Miriam E. Tucker

June 29, 2015

Washington, DC — A novel investigational implanted nerve stimulator device continues to alleviate pain at 2 years in two thirds of patients with refractory cluster headache, new data suggest.

The latest findings for the approach — including completed 2-year data, use of preventive medication, disability, and quality-of-life measures — were presented at the American Headache Society (AHS) 57th Annual Scientific Meeting by Jose Miguel Lainez, MD, PhD, from University Clinic Hospital, Catholic University of Valencia, Spain.

The ATI Neurostimulation System (Autonomic Technologies Inc) is CE marked in Europe and is in clinical trials in the United States. The device is inserted transorally into the maxilla using a minimally invasive approach, targeting the sphenopalatine ganglion (SPG). The patient activates the system on-demand via a handheld wireless remote controller held on the cheek above the implanted device.

"In the long-term it's very comfortable for the patient…I think the data are good because we're talking about a very refractory population," Dr Lainez told Medscape Medical News. "In some patients it stopped the attacks and in some it reduced the number of attacks."

In an interview, session moderator Robert Shapiro, MD, PhD, professor in the Department of Neurological Sciences at the University of Vermont, Burlington, said, "Cluster headache is more prevalent than [multiple sclerosis] and probably as disabling. People think of it as a rare disorder, but it's not…. About half a million Americans are believed to have cluster headache."

Regarding the SPG stimulator device, Dr Shapiro said that it "shows early evidence of being able to suppress attacks. It's not a cure, but [cluster headache] is a disease that has never had a drug developed for it.…To have a drug or device specific for it is dramatic and really welcome."

Sustained Relief

In an initial randomized, sham-controlled 8-week study published in 2013, 19 of 28 (68%) patients with refractory cluster headaches achieved an acute response (pain relief at 15 minutes in at least 50% of at least five treated attacks), a frequency (preventive) response (at least 50% reduction in attack frequency from baseline during the study period with no change in medications), or both, as compared to just 7% of the sham-treated patients.

At the American Academy of Neurology meeting in May 2015, Dr Lainez presented data on acute response to SPG stimulation therapy during long-term follow-up, which began 12 to 15 months after insertion of the device. In 33 patients with a total of 5132 cluster headache attacks, SPG stimulation was an effective therapy for 65% (3354) of treated attacks.

Now, with all 33 of those patients having completed 2 years, 20 patients were responders, with 15 achieving acute response and 11 achieving preventive response (6 had both). A total of 5956 attacks were treated among all 33 patients (19% mild initial pain, 45% moderate, 23% severe, 13% very severe).

Of approximately 4000 attacks among the acute responders, the stimulator was effective in treating 78%. Among the frequency responders, the device reduced the frequency of attacks by 83%.

Of the 21 patients who were responders at 18 months, 3 became nonresponders by 2 years. However, 2 of the 12 nonresponders at 18 months became responders by 2 years. In all, 86% of therapeutic responders — including both acute and preventive — maintained their response at 2 years, Dr Lainez said.

(Stored data entries)
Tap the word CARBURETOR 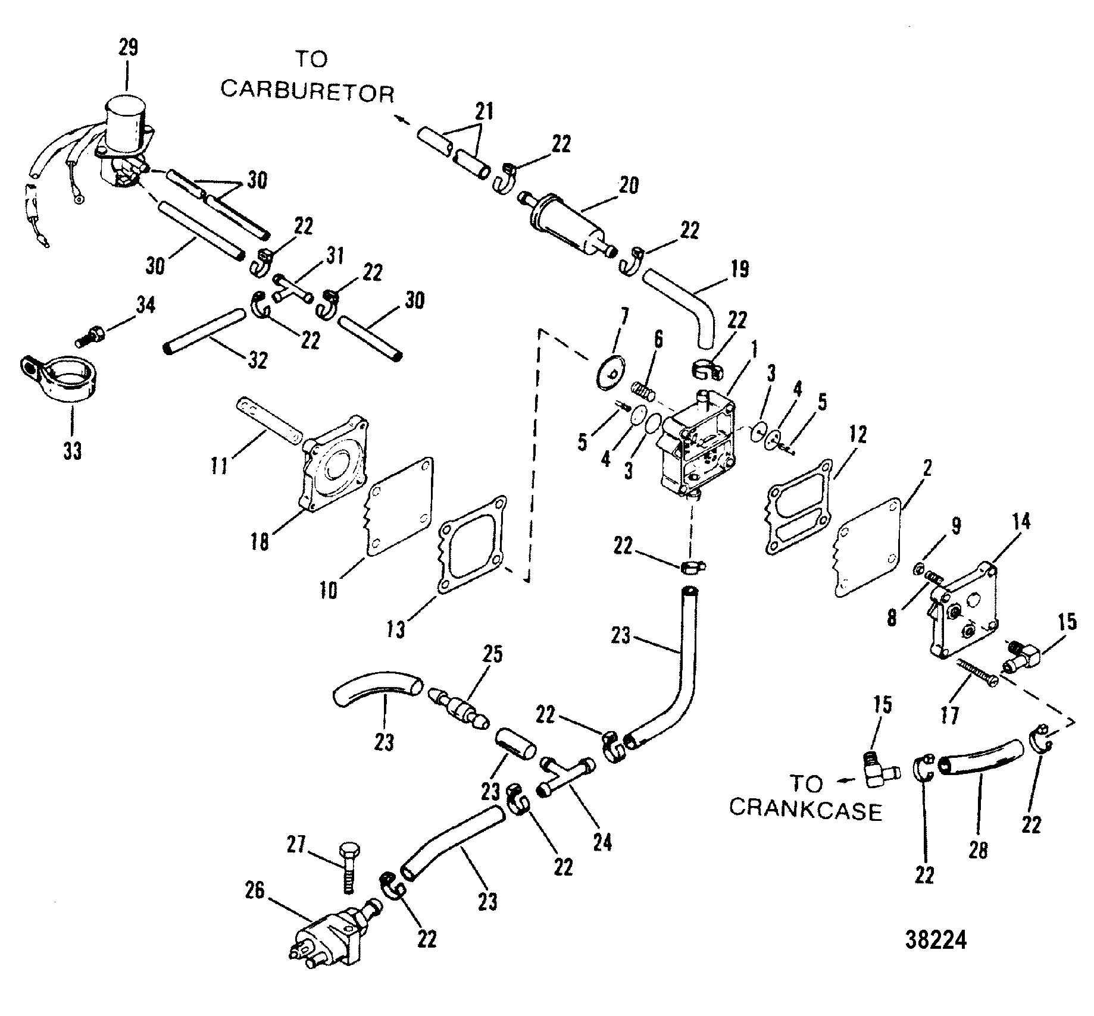click(307, 92)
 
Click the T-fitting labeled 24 click(567, 776)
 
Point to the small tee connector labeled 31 click(292, 289)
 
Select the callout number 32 click(257, 360)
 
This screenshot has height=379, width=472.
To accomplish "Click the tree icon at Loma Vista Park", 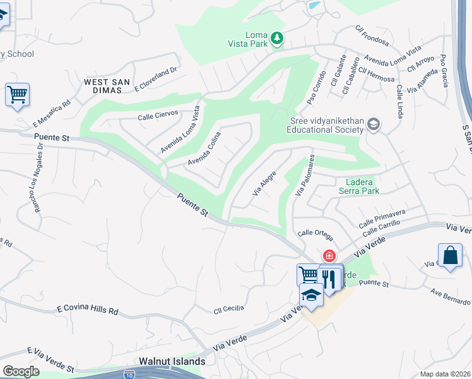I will coord(276,39).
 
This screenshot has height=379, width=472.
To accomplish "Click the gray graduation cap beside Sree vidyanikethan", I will coord(374,124).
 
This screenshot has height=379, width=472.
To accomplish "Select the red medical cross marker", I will coord(329,256).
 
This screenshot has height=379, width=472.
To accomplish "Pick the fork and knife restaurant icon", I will coord(329,277).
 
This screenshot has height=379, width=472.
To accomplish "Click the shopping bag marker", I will coord(449,256).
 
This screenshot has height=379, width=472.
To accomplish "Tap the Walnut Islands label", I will coord(172,361).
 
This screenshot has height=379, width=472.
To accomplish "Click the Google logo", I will coord(21,371).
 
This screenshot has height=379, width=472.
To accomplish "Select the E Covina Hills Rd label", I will coord(87,310).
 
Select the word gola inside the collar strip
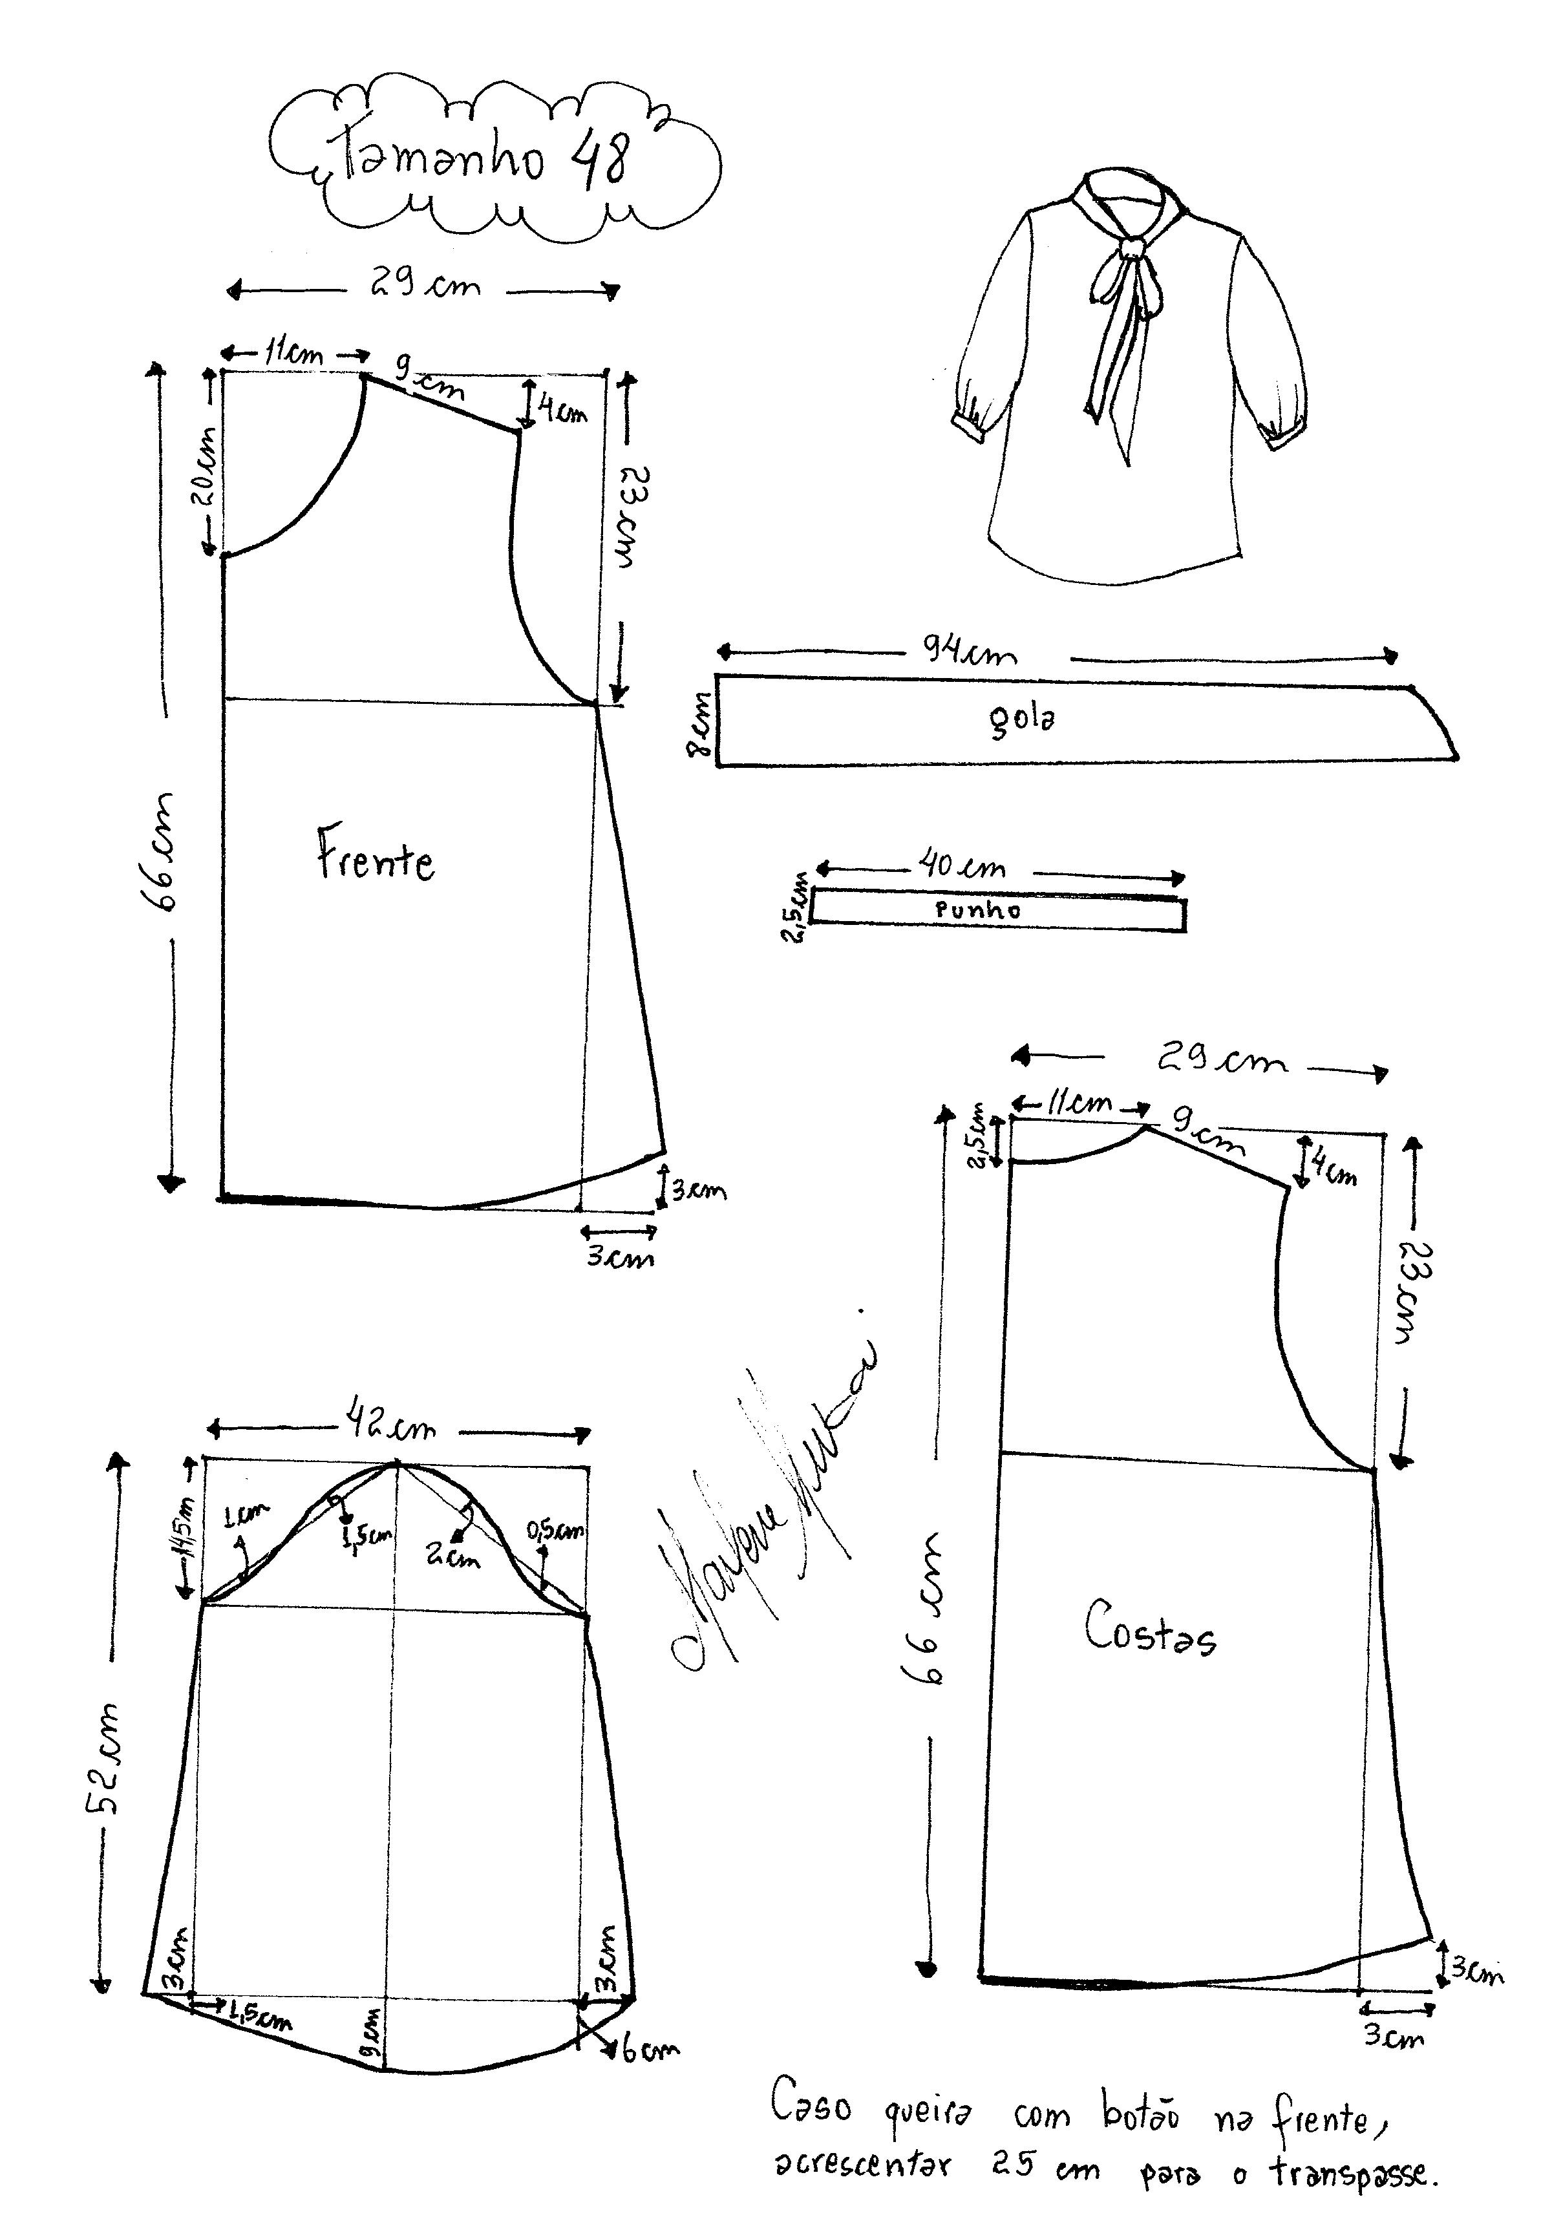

- Exercise set:
1 > According to the cluster headache article, about how many Americans are believed to have cluster headache?
2 > Duplicate the stretch of the cluster headache article from "Now, with all" through "13% very severe).".
The data is not needed for anything here.

- Results in order:
1 > About half a million.

2 >
Now, with all 33 of those patients having completed 2 years, 20 patients were responders, with 15 achieving acute response and 11 achieving preventive response (6 had both). A total of 5956 attacks were treated among all 33 patients (19% mild initial pain, 45% moderate, 23% severe, 13% very severe).